Add proper trace context propagation so tool call spans are children of model usage spans, enabling hierarchical trace visualization in Jaeger/etc.

Current Behavior

  • openclaw.model.usage spans are created independently
  • openclaw.tool.call spans (via plugin hooks) are created independently
  • No shared trace ID or parent-child relationships
  • Plugin hooks don't have access to runId

Desired Behavior

1. Expose runId in plugin hook context

The internal agent event system has runId which is consistent per agent turn.

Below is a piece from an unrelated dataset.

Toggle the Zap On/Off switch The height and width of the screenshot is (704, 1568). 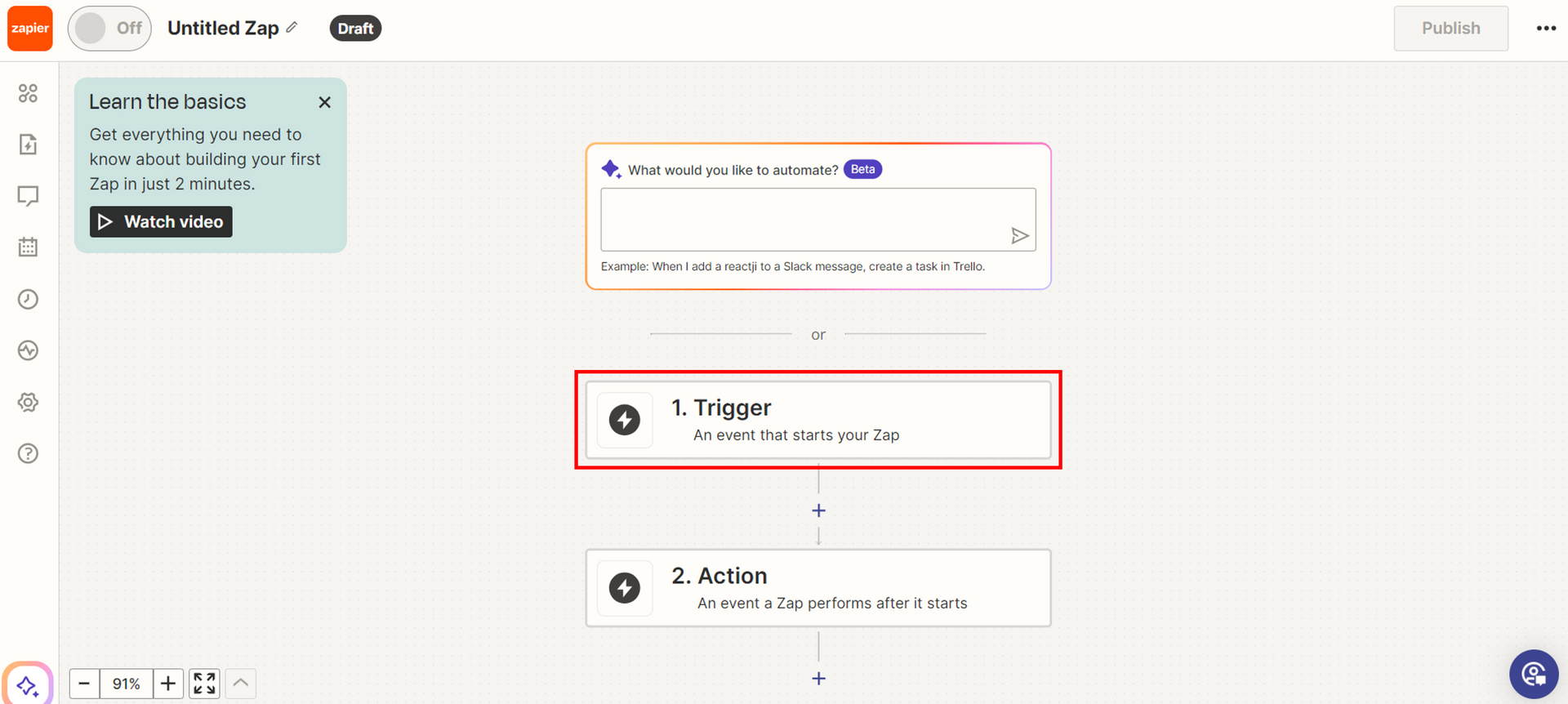109,29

Exposing this in hook contexts would allow plugins to correlate spans:

// Current
export type PluginHookToolContext = {
  agentId?: string;
  sessionKey?: string;
  toolName: string;
};

// Proposed
export type PluginHookToolContext = {
  agentId?: string;
  sessionKey?: string;
  toolName: string;
  runId?: string;  // NEW
};

2. Proper trace context propagation

Start a root span for each agent run and make model/tool spans children:

openclaw.run (root span)
├── openclaw.model.usage (thinking)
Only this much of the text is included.